- Source material:

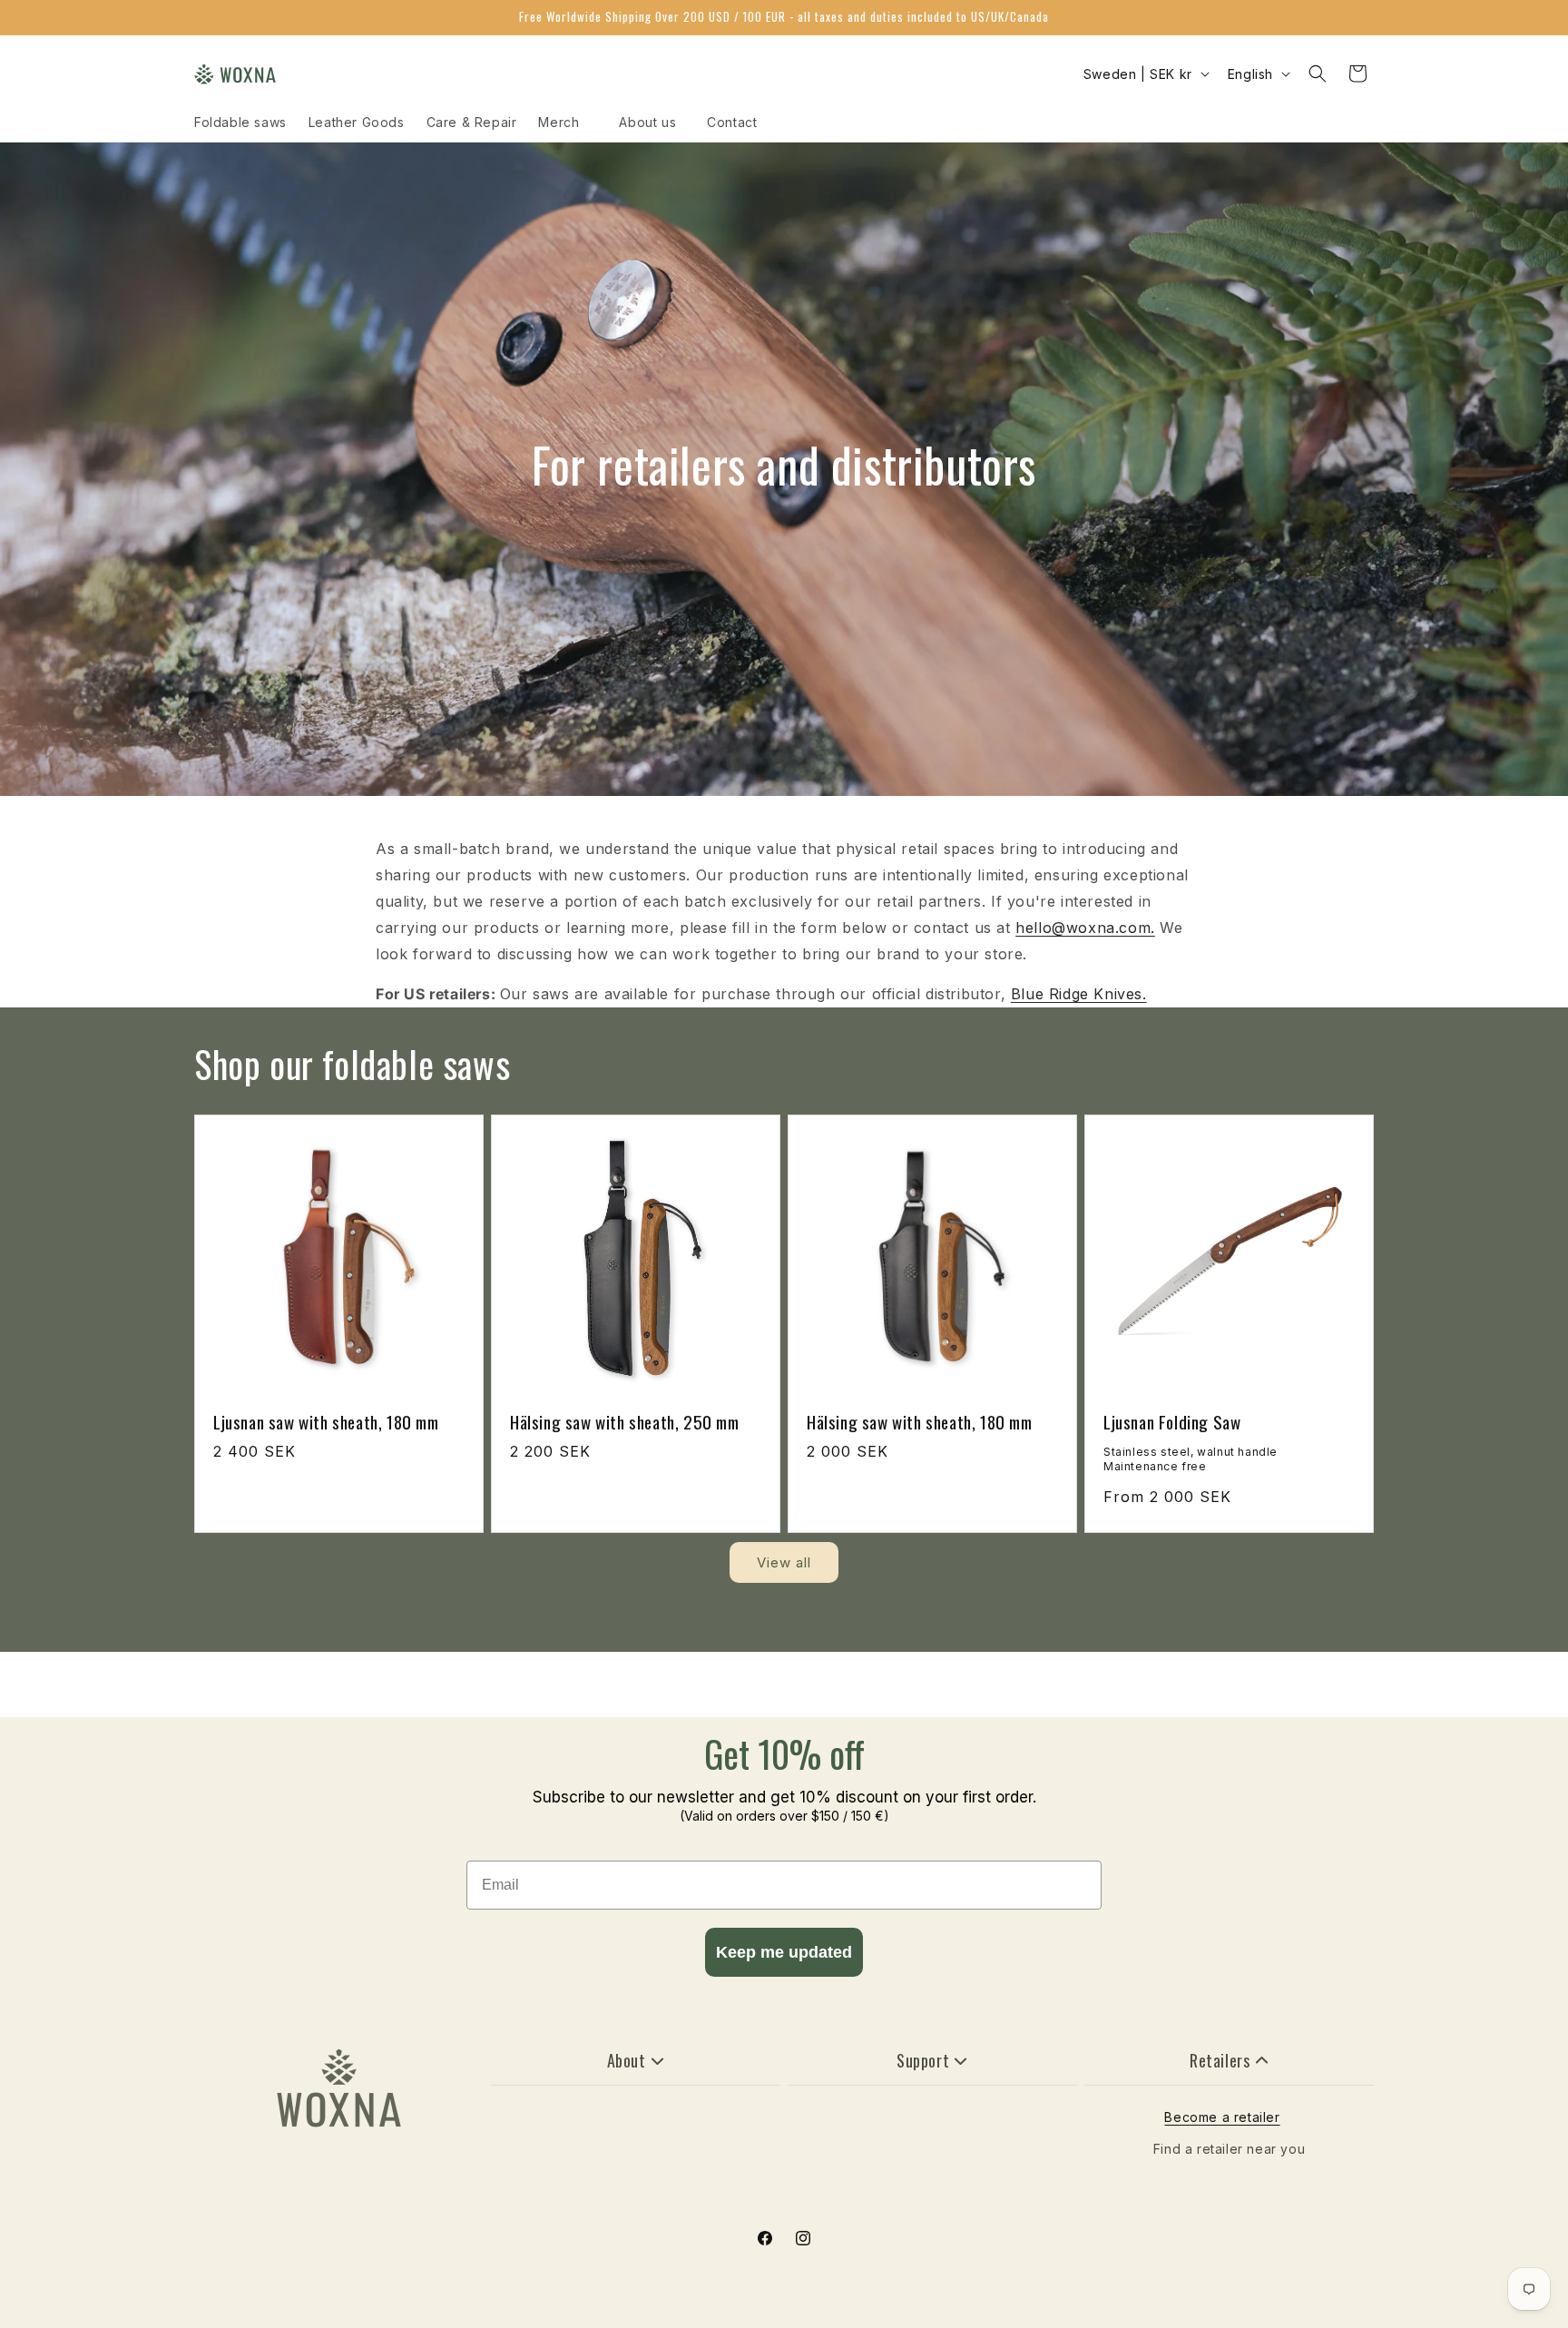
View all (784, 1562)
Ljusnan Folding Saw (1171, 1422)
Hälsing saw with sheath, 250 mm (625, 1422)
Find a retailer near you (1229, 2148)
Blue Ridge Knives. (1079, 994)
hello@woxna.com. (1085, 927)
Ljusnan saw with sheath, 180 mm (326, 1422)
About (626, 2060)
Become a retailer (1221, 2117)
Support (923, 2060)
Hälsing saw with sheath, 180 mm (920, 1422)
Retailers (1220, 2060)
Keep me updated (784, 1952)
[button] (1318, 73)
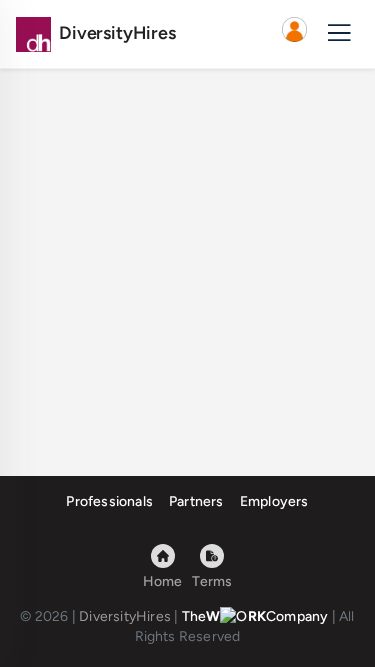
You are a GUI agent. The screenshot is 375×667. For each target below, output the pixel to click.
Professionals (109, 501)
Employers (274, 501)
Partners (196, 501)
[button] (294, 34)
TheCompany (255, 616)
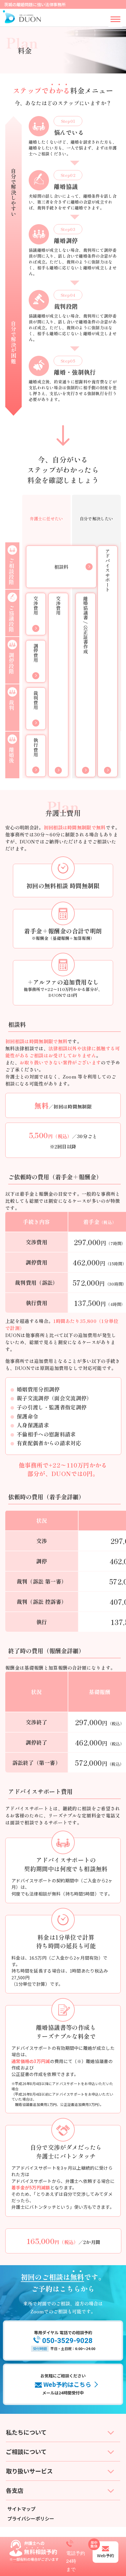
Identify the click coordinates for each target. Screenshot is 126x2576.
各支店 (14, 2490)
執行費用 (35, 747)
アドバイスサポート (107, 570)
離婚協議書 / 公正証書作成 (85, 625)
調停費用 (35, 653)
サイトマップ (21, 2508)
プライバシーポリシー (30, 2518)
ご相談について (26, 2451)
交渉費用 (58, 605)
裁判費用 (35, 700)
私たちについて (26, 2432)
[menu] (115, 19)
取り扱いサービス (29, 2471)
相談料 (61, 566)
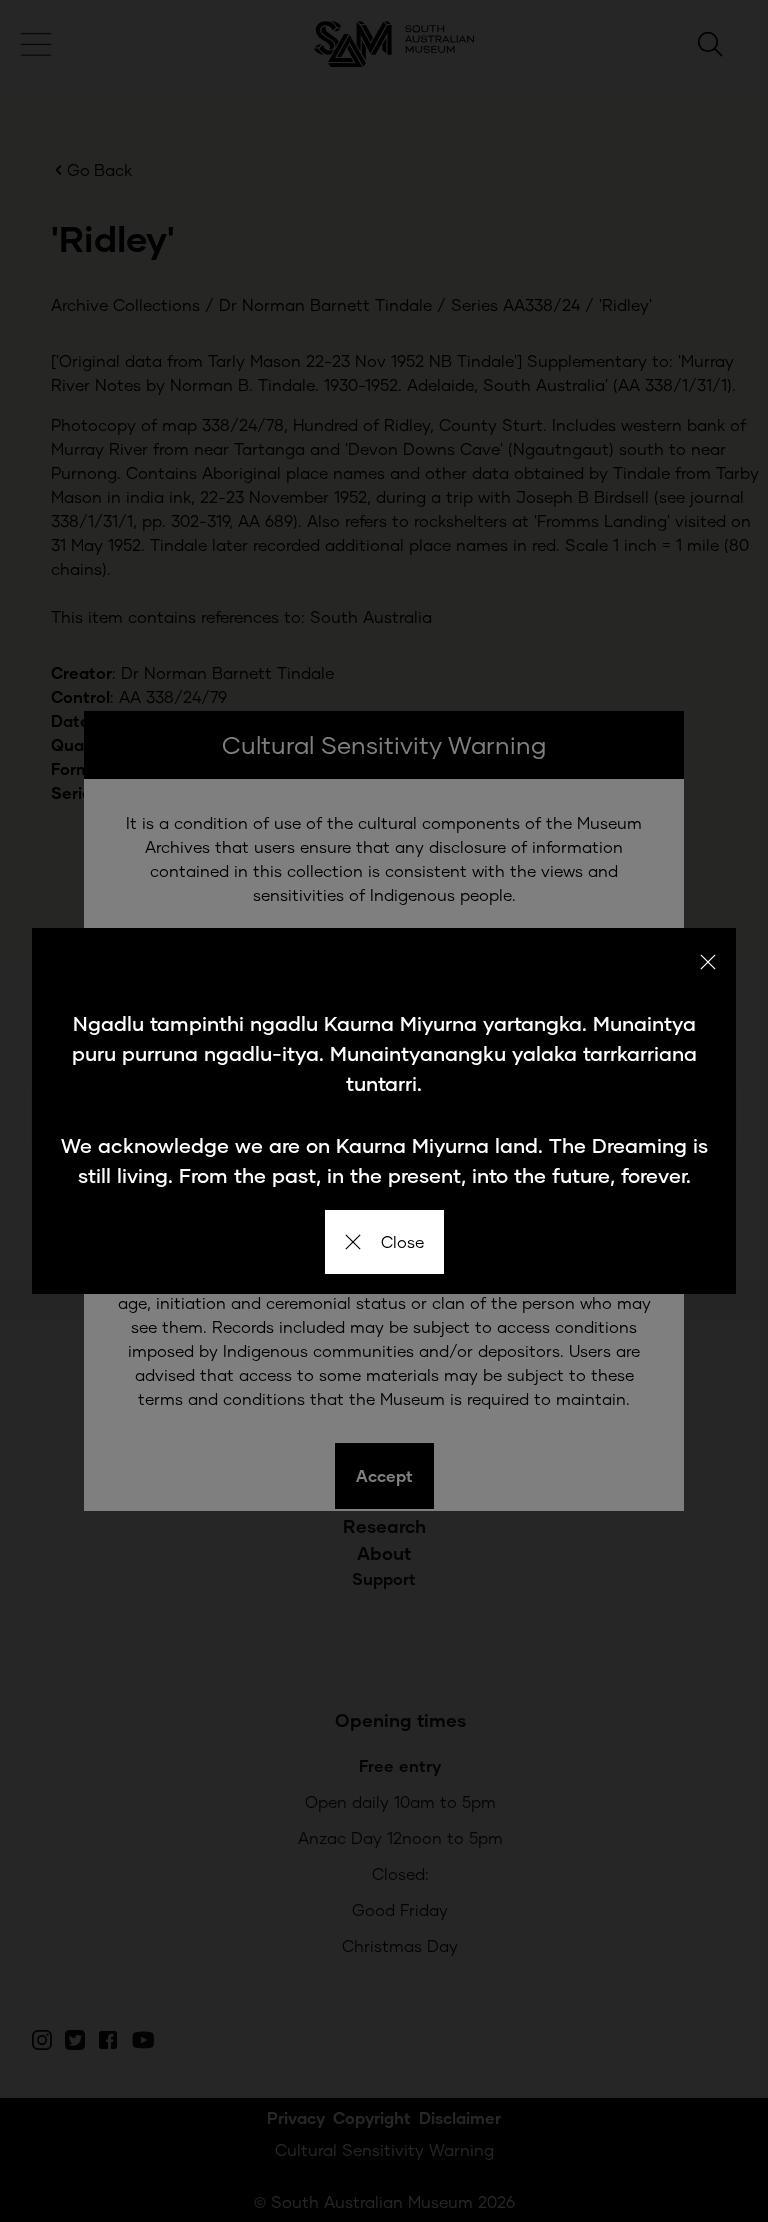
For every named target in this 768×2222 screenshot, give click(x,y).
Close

- Task brief:
Skipping every picture, transcribe exactly the lines above from the one containing "Keep me updated (784, 1952)" through the one containing "交渉費用 (58, 605)", both included.

- Problem solution:
Keep me updated (784, 1952)
[button] (1318, 73)
You are a GUI agent. The screenshot is 375×667. For each target below, output the pixel to click.
Professionals (109, 501)
Employers (274, 501)
Partners (196, 501)
[button] (294, 34)
TheCompany (255, 616)
Identify the click coordinates for each target. Screenshot is 126x2576.
各支店 (14, 2490)
執行費用 (35, 747)
アドバイスサポート (107, 570)
離婚協議書 / 公正証書作成 (85, 625)
調停費用 (35, 653)
サイトマップ (21, 2508)
プライバシーポリシー (30, 2518)
ご相談について (26, 2451)
交渉費用 (58, 605)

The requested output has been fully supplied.